### WORK TO BE COMPLETED
Copy, in full, each line of the material that holds the word "arrow".

### MATERIAL SUPPLIED
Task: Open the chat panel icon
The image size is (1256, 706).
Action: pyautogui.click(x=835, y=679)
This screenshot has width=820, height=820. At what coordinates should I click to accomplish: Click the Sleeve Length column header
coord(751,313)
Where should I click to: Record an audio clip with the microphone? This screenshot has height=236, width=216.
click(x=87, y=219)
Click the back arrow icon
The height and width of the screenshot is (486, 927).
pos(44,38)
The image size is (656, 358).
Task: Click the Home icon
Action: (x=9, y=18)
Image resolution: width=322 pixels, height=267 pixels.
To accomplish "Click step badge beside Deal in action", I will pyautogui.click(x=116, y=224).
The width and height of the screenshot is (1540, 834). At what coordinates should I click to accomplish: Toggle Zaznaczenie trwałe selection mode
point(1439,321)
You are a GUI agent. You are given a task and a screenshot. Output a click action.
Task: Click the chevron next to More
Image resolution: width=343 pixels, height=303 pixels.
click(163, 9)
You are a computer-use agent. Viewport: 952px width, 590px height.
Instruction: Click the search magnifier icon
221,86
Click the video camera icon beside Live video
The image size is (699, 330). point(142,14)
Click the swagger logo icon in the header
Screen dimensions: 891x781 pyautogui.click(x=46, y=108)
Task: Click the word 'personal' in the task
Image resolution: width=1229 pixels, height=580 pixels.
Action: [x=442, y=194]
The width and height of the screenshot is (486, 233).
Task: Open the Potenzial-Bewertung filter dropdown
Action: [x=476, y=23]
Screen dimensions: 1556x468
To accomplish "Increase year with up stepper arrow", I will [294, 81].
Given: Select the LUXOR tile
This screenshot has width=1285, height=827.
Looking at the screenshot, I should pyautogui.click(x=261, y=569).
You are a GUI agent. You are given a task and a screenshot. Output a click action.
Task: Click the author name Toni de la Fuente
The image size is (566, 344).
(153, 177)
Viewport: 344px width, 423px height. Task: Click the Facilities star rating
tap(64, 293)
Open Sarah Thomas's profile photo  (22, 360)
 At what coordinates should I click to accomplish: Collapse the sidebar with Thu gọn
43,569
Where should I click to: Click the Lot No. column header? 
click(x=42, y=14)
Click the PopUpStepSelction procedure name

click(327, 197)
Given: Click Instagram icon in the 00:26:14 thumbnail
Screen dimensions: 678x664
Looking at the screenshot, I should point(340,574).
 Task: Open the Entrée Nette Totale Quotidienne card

### SOLUTION FOR THIS EXERCISE
Click the back arrow icon
To accomplish "Increase year with up stepper arrow", I will [294, 81].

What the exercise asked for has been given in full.